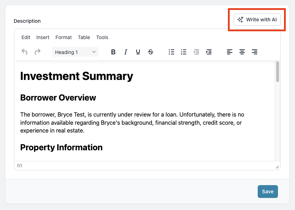Toggle bold formatting
Image resolution: width=295 pixels, height=210 pixels.
tap(113, 52)
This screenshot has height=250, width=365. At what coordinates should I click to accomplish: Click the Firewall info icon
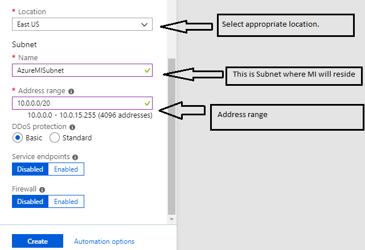42,190
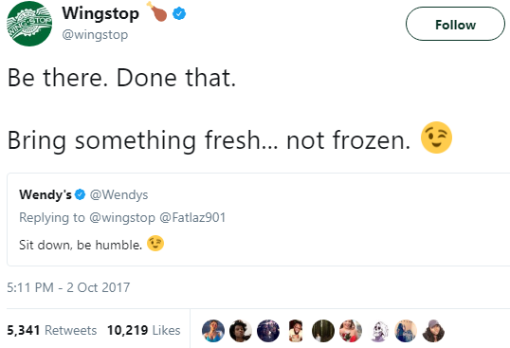The width and height of the screenshot is (510, 348).
Task: Open the @Wendys handle in quoted tweet
Action: [x=118, y=194]
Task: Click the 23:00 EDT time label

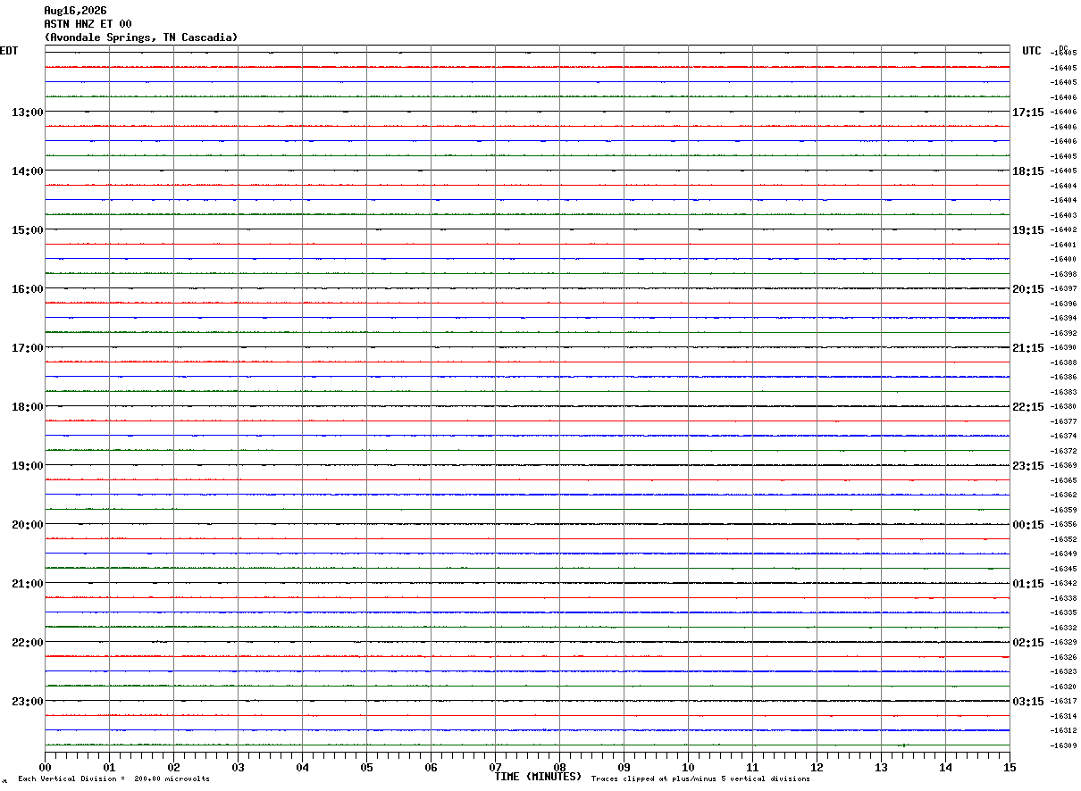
____________________
Your goal → Nothing but the lines from the line with "This screenshot has" through the last line of the listing should be copied, exactly and with both ends kept. Leave pictures out.

Task answer →
This screenshot has height=250, width=365. At what coordinates should I click to accomplish: Click the Firewall info icon
42,190
The width and height of the screenshot is (510, 348).
Task: Open the @Wendys handle in quoted tweet
Action: [x=118, y=194]
Task: Click the 23:00 EDT time label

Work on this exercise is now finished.